What is needed:
Take every line from the listing below that contains "computer".

Supplied information:
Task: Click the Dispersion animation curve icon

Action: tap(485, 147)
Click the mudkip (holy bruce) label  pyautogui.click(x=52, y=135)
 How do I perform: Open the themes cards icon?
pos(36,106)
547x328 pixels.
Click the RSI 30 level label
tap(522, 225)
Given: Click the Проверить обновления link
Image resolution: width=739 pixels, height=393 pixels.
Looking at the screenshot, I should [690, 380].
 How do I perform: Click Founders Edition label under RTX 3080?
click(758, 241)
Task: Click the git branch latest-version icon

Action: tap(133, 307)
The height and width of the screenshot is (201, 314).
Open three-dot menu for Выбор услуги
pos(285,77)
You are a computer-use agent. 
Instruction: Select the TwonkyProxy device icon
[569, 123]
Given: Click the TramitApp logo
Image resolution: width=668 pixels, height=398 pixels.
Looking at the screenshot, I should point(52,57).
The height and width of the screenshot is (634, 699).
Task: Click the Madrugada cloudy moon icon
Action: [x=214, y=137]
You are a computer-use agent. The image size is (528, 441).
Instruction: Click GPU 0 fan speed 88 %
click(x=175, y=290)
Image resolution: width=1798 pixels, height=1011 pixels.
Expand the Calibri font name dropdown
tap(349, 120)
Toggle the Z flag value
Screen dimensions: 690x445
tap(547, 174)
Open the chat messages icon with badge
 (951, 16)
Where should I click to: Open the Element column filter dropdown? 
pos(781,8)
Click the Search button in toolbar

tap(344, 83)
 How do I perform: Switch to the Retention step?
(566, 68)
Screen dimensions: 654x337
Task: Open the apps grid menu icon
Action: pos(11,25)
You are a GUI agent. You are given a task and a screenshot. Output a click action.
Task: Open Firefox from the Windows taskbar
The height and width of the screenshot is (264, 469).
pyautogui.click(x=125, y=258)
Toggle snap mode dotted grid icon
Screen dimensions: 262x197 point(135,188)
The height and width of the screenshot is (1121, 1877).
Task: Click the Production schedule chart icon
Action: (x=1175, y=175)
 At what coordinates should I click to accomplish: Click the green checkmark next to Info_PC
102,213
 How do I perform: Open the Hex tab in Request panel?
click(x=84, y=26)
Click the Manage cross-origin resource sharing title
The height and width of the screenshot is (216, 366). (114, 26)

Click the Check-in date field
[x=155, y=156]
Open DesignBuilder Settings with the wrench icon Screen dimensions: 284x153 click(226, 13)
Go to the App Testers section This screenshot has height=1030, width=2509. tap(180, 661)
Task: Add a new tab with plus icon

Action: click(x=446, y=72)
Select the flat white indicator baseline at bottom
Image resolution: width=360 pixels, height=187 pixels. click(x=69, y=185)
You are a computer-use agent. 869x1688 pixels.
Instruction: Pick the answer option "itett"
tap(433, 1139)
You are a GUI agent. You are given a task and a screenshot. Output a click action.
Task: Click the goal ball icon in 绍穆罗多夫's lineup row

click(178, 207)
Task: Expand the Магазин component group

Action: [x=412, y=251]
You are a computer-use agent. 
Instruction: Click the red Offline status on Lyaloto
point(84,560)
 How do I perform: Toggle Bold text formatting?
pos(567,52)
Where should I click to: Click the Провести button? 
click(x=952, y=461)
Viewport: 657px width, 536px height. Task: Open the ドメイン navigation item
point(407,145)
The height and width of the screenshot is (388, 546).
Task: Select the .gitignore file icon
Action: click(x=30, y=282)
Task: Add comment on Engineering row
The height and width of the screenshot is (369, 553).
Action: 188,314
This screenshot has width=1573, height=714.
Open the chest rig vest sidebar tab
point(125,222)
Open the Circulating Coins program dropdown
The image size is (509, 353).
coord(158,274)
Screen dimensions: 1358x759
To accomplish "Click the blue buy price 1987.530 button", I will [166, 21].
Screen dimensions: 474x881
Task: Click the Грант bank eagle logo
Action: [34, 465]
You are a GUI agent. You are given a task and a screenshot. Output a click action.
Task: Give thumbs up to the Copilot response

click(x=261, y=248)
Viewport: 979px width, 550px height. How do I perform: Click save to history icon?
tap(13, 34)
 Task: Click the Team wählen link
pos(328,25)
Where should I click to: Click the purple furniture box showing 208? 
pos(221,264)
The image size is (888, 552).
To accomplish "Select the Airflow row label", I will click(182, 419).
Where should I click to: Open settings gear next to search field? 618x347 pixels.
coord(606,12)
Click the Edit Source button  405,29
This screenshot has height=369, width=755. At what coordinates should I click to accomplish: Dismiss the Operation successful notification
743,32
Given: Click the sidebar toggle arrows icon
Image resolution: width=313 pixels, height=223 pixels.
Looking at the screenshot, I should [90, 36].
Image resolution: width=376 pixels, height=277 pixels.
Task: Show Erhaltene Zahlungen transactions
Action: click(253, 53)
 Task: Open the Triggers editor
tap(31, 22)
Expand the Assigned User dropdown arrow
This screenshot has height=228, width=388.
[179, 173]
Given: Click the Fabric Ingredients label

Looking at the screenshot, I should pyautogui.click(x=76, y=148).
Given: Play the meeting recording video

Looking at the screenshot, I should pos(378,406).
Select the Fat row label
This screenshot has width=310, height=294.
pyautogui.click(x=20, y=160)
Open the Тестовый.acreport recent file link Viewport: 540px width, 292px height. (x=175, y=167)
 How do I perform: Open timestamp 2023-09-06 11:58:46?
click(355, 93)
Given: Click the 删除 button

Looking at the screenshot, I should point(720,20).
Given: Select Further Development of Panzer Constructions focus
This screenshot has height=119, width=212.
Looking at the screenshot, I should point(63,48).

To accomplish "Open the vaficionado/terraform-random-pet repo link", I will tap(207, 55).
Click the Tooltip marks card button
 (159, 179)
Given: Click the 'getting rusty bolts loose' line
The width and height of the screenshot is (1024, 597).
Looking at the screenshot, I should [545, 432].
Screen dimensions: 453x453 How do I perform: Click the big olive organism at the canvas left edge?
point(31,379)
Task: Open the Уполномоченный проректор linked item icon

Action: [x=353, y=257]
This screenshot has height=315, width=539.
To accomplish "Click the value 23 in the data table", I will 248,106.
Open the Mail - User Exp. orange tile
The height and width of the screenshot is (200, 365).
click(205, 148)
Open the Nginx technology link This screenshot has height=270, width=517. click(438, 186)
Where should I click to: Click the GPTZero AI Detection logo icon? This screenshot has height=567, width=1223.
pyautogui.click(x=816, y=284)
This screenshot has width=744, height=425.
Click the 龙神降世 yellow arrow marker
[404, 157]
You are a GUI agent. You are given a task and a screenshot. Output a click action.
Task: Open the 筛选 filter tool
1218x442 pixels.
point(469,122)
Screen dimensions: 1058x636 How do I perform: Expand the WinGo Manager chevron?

Your response:
You are a computer-use agent. 
You are a computer-use agent. The image size is (528, 441).
You are a computer-use agent. 869x1688 pixels.
You are a computer-use agent. 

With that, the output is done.